◆ Texto fornecido:
++++++++
A arrecadação federal vem crescendo com força em 2021. Em setembro, a arrecadação de impostos e contribuições excluindo a previdenciária cresceu 14% acima da inflação do IPCA em relação a setembro de 2020. A arrecadação de janeiro a setembro a preços de setembro de 2021 está 25% acima daquela dos nove primeiros meses de 2020. Esse crescimento não é um fenômeno estatístico decorrente da queda da arrecadação em 2020. A arrecadação também cresceu acima da inflação em relação a 2019.
O que estaria causando esse crescimento, e quão significativa ou duradoura será essa boa fase? Há indicações de que o crescimento da arrecadação acima da inflação (IPCA) está ligado a diferenças na carga tributária de diferentes setores da economia e ao aumento de demanda por bens durante a pandemia. E que ele não é tão grande quando medido em relação ao PIB nominal, e pode ser revertido nos próximos meses, com a retomada dos serviços e a acomodação da economia como um todo.
Um dos principais fatores para o aumento da arrecadação nos últimos meses foi a disparada do consumo de bens produzidos pela indústria durante a pandemia. Com o fechamento do comércio (“lockdown”), o consumidor teve dificuldade de consumir serviços, como restaurantes e outras atividades que exigem proximidade física, e direcionou seu poder de compra para bens. Esse direcionamento foi turbinado pela grande injeção de dinheiro público na economia para enfrentar o lockdown (perto de meio trilhão de reais). O boom de consumo de produtos industriais acabou pressionando o preço das matérias primas e impulsionando o lucro das empresas.
++++++++
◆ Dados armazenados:
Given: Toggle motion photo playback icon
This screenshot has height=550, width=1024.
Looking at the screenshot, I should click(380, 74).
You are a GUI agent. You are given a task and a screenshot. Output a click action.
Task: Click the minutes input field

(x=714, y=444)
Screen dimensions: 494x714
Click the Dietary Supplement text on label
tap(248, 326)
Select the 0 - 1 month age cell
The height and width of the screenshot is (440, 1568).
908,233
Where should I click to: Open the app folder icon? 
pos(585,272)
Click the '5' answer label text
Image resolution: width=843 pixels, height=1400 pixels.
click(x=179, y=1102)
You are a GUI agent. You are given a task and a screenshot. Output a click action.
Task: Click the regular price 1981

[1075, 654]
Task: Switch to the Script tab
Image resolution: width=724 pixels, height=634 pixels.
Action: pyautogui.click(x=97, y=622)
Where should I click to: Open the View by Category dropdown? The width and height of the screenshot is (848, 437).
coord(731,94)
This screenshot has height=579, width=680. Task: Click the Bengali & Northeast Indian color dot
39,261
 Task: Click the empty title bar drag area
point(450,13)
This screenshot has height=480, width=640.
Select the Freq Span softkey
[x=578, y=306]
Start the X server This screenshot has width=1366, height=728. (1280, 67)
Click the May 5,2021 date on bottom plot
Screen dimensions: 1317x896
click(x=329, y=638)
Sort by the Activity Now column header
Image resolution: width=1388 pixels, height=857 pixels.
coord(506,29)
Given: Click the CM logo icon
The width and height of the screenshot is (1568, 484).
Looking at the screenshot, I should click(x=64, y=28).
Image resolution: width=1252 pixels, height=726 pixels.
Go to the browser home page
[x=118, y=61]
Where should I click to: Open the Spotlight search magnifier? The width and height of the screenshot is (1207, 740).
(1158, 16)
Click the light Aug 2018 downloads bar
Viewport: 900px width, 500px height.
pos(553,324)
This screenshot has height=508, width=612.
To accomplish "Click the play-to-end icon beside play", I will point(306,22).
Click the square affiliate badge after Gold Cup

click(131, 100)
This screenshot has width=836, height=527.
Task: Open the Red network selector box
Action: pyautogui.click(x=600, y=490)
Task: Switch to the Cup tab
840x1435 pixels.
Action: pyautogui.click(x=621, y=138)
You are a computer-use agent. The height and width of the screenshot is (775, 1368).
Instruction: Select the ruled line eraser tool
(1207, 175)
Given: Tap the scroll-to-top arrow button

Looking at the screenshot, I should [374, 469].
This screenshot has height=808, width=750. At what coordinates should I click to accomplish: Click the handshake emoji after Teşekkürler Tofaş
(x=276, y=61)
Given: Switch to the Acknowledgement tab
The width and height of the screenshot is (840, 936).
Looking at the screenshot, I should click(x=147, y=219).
++++++++
◆ Explore o material:
1) Responda com base no texto sobre a arrecadação federal:
(a) Em setembro de 2021, quanto a arrecadação de impostos e contribuições, excluindo a previdenciária, cresceu acima da inflação do IPCA em relação a setembro de 2020?
(b) Com o fechamento do comércio, para onde o consumidor direcionou seu poder de compra?
(c) De quanto foi, aproximadamente, a injeção de dinheiro público na economia para enfrentar o lockdown?
2) Reescreva o trecho do texto sobre a arrecadação federal de "O que estaria" a "como um todo.", trocando "pandemia" por "crise sanitária".
3) Continue o texto sobre a arrecadação federal a partir do ponto em que ele termina.

◆ Respostas às tarefas:
1)
(a) 14%.
(b) Para bens.
(c) Perto de meio trilhão de reais.

2)
O que estaria causando esse crescimento, e quão significativa ou duradoura será essa boa fase? Há indicações de que o crescimento da arrecadação acima da inflação (IPCA) está ligado a diferenças na carga tributária de diferentes setores da economia e ao aumento de demanda por bens durante a crise sanitária. E que ele não é tão grande quando medido em relação ao PIB nominal, e pode ser revertido nos próximos meses, com a retomada dos serviços e a acomodação da economia como um todo.

3)
Esses movimentos não são únicos ao Brasil, refletindo o que aconteceu na maioria das economias avançadas, em que as políticas keynesianas também foram empregadas com grande vigor. Esses movimentos se traduziram no aumento do preço das matérias primas aqui e no resto do mundo. No Brasil, esse aumento foi incrementado pelo enfraquecimento do real, resultando na subida acelerada do preço das commodities industriais em reais, com o IC-Br de metálicos subindo 100% e IC-Br energia 87% nos 24 meses até setembro último.
Normalmente, o aumento do preço das commodities impacta mais o preço no atacado do que no varejo. No Brasil, o preço dos produtos industriais no atacado (IPA-manufaturados) cresceu 51% nos últimos dois anos, enquanto o preço ao consumidor dos bens industriais (Núcleo IPCA-industriais) cresceu 12%, mesma taxa da subida do IPCA-duráveis que mede o preço de bens como geladeira, automóvel, entre outros. O IPCA completo cresceu 13,7% no período.
Por que os fatores acima são importantes? Porque o dinamismo da arrecadação federal está concentrado nos tributos mais sensíveis ao aumento de consumo de bens, especialmente industriais, assim como do impulso que esse consumo deu na lucratividade das empresas.
A arrecadação do Imposto de Importação (II) e do Imposto sobre Produtos Industrializados (IPI) nos nove primeiros meses do ano corrente subiu respectivamente em 30% e 14% acima da inflação em relação ao mesmo período de 2019. A do IPI-Importação cresceu 48%. O PIS-Cofins ficou no “zero a zero” no mesmo período, porque as empresas estão usando créditos criados pela decisão do STF de retirar o ICMS da base de cálculo daquelas contribuições para economizar no pagamento dos seus tributos devidos, o que representa uma perda de arrecadação de dezenas de bilhões de reais nesse e nos próximos anos. A arrecadação do Imposto de Renda das Pessoas Jurídicas (IRPJ), por outro lado, subiu 31% acima da inflação e a da CSLL, cuja base de cálculo é parecida com a do IRPJ, cresceu 23%, também graças ao surto de atividade proporcionado pelo impulso fiscal e monetário de 2020 e o boom das exportações com a subida das matérias primas.
Só as contribuições previdenciárias têm perdido da inflação (variação de -2%) apesar do aparente crescimento do emprego formal, segundo o Cadastro Geral do Emprego e Desemprego (CAGED).